[[ Document segment, beginning ]]

The 16 percent correlation represented a substantial decline from the 41 percent correlation in 2019. That’s a historically normal correlation for the past 25 seasons.

The last time money had such a meager influence on victories was in 1992, when the correlation only measured 14 percent. The smallest correlation for any season for which reliable payroll data exists was 11 percent, that occurring in 1987.

Although it’s impossible to prove why money was such a small influence in 2020, logic points to the changes imposed upon the game by the pandemic. The shortened season and limited access to opponents – games played only on a regional basis – both are obvious suspects.

Revenue issues driven by the shortened season and absence of fans also are a logical driver. In a normal season, calculation of a team’s spending would be based on its 40-man opening day payroll since that’s the figure on which the roster was constructed.

[[ Document segment, end ]]

Tasks to perform:
(A) In the passage on team payroll and wins, which season had the smallest correlation with reliable payroll data?
(B) Rewrite the passage on team payroll and wins from "Revenue issues driven" up to and including "roster was constructed.", and swap "fans" for "spectators".

[[ Data extracts, beginning ]]

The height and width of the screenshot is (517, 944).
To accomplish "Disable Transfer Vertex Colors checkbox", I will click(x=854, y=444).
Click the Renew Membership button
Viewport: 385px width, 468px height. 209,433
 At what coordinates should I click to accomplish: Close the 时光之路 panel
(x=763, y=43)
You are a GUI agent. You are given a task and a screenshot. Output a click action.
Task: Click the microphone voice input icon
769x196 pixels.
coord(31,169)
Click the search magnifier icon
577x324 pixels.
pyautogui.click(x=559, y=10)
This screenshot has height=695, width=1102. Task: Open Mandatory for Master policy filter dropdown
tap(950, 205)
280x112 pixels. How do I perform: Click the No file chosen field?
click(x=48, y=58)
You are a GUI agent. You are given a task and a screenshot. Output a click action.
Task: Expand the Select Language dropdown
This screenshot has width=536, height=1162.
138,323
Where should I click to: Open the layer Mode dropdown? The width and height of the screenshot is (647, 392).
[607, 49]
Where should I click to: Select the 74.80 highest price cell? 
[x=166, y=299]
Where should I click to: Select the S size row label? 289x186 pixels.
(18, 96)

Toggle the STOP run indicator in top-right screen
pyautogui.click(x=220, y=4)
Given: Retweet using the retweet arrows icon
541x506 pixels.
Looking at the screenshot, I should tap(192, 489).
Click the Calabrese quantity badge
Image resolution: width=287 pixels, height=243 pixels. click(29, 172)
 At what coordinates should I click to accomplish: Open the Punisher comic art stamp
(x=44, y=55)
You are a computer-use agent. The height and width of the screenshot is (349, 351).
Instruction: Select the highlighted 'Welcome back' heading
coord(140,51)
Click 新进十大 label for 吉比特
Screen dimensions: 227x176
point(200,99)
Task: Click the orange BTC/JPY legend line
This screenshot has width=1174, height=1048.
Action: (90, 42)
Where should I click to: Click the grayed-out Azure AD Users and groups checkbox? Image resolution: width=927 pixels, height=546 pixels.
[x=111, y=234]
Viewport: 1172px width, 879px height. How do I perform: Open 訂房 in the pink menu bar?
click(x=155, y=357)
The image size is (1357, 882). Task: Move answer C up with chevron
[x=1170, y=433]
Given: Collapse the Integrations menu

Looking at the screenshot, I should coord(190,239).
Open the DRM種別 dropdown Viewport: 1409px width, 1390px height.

[[ Data extracts, end ]]

Answers to each task:
(A) 1987, with a correlation of 11 percent.

(B)
Revenue issues driven by the shortened season and absence of spectators also are a logical driver. In a normal season, calculation of a team’s spending would be based on its 40-man opening day payroll since that’s the figure on which the roster was constructed.